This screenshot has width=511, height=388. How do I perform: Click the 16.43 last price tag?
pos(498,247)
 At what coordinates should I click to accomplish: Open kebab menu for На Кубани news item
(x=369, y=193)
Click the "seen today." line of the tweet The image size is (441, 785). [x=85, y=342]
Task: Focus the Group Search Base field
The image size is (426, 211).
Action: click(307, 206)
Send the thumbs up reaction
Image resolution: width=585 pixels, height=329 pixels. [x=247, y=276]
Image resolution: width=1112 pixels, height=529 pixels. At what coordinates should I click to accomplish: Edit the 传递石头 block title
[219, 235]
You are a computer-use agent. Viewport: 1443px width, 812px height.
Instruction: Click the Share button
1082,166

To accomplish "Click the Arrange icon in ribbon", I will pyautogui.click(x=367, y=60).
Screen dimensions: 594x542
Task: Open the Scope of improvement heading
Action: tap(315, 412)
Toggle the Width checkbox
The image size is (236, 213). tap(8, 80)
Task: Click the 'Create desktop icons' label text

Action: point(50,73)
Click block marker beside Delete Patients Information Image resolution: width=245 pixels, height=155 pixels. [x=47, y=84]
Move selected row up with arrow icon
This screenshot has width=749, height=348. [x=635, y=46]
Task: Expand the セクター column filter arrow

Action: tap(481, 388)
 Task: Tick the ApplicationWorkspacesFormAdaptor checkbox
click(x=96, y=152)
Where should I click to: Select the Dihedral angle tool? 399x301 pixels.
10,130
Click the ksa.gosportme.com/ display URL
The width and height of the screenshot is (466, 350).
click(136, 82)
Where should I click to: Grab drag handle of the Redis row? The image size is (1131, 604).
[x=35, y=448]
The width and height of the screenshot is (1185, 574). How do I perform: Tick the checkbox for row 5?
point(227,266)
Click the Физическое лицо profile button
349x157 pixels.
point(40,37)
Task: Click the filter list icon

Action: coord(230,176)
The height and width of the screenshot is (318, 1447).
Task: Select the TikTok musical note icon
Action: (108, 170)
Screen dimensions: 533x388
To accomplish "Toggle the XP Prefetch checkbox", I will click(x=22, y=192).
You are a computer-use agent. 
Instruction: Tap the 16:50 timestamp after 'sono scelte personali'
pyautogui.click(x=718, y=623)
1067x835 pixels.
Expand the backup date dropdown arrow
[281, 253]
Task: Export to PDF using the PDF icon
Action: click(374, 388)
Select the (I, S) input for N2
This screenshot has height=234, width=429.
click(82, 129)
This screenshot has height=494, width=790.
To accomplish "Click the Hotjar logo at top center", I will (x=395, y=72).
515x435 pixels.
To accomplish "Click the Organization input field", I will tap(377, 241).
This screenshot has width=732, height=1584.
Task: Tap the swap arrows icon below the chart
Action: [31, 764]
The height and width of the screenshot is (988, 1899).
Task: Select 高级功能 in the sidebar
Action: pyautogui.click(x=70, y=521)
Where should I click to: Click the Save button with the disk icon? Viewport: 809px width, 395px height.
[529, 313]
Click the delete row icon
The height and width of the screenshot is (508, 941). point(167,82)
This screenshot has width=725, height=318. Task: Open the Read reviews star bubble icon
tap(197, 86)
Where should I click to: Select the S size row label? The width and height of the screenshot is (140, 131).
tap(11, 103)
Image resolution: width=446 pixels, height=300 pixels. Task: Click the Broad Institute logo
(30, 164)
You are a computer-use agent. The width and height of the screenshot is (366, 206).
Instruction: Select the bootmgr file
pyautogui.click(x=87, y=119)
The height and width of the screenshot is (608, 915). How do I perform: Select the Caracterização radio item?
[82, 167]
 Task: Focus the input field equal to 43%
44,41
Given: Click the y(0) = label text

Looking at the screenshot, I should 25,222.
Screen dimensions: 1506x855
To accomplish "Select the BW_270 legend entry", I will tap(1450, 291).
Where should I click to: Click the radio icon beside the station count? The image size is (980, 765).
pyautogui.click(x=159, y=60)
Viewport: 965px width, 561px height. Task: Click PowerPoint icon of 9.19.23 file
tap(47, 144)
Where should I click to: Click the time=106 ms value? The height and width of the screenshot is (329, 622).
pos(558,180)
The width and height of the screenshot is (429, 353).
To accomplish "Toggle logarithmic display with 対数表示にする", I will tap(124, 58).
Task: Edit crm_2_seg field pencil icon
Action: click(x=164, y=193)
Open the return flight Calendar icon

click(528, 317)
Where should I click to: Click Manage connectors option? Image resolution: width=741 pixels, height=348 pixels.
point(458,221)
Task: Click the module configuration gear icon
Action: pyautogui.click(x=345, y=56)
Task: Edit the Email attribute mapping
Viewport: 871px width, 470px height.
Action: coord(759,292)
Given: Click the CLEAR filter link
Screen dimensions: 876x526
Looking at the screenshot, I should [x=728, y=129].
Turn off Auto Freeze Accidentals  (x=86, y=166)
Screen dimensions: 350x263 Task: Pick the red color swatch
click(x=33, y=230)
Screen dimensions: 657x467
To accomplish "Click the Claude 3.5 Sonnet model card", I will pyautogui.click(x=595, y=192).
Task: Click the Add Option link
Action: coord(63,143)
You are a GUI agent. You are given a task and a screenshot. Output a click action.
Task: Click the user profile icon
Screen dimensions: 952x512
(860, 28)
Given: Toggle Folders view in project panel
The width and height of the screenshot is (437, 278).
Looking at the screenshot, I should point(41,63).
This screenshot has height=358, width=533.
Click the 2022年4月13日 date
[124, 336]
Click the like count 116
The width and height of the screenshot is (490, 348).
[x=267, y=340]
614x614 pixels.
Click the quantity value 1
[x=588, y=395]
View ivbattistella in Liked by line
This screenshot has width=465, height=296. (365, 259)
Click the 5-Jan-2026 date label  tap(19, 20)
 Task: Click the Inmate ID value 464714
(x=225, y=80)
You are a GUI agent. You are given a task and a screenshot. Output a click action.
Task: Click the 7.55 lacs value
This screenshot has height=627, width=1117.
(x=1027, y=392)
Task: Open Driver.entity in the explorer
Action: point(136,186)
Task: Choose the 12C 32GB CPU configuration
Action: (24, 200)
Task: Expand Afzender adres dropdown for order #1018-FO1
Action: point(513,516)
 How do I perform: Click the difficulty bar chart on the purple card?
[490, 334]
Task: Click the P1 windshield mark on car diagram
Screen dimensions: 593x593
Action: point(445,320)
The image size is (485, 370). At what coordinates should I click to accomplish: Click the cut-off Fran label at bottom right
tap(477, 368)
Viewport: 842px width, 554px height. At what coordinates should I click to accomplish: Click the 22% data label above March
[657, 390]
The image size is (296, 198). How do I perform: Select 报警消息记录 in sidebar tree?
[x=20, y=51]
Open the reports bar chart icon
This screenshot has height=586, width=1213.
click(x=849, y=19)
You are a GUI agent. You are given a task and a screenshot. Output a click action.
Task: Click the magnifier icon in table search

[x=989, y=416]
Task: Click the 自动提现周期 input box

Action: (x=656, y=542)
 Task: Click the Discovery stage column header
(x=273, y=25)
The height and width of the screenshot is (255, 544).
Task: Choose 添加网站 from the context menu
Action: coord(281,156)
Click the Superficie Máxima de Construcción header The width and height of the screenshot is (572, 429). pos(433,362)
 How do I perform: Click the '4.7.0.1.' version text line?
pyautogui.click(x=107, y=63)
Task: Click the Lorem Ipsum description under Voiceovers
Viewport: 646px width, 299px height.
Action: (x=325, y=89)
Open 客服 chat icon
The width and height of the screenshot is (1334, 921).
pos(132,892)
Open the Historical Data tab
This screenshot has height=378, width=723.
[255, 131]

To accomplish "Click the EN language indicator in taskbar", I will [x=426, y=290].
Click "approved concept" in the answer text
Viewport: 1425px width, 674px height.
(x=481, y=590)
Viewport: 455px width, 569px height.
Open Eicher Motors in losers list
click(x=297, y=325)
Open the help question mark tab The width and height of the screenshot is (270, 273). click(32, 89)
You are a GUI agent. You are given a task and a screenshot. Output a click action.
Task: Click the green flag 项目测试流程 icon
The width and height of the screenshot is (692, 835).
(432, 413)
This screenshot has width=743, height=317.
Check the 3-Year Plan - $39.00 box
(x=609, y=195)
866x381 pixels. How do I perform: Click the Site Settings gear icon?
--
Task description: Exact reproduction is required. Give the lines of the data from its first line through the line containing "Screen dimensions: 533x388", and no others.

Exercise result:
This screenshot has width=511, height=388. How do I perform: Click the 16.43 last price tag?
pos(498,247)
 At what coordinates should I click to accomplish: Open kebab menu for На Кубани news item
(x=369, y=193)
Click the "seen today." line of the tweet The image size is (441, 785). [x=85, y=342]
Task: Focus the Group Search Base field
The image size is (426, 211).
Action: click(307, 206)
Send the thumbs up reaction
Image resolution: width=585 pixels, height=329 pixels. [x=247, y=276]
Image resolution: width=1112 pixels, height=529 pixels. At what coordinates should I click to accomplish: Edit the 传递石头 block title
[219, 235]
You are a computer-use agent. Viewport: 1443px width, 812px height.
Instruction: Click the Share button
1082,166

To accomplish "Click the Arrange icon in ribbon", I will pyautogui.click(x=367, y=60).
Screen dimensions: 594x542
Task: Open the Scope of improvement heading
Action: tap(315, 412)
Toggle the Width checkbox
The image size is (236, 213). tap(8, 80)
Task: Click the 'Create desktop icons' label text

Action: point(50,73)
Click block marker beside Delete Patients Information Image resolution: width=245 pixels, height=155 pixels. [x=47, y=84]
Move selected row up with arrow icon
This screenshot has width=749, height=348. [x=635, y=46]
Task: Expand the セクター column filter arrow

Action: tap(481, 388)
 Task: Tick the ApplicationWorkspacesFormAdaptor checkbox
click(x=96, y=152)
Where should I click to: Select the Dihedral angle tool? 399x301 pixels.
10,130
Click the ksa.gosportme.com/ display URL
The width and height of the screenshot is (466, 350).
click(136, 82)
Where should I click to: Grab drag handle of the Redis row? The image size is (1131, 604).
[x=35, y=448]
The width and height of the screenshot is (1185, 574). How do I perform: Tick the checkbox for row 5?
point(227,266)
Click the Физическое лицо profile button
349x157 pixels.
point(40,37)
Task: Click the filter list icon

Action: coord(230,176)
The height and width of the screenshot is (318, 1447).
Task: Select the TikTok musical note icon
Action: (108, 170)
Screen dimensions: 533x388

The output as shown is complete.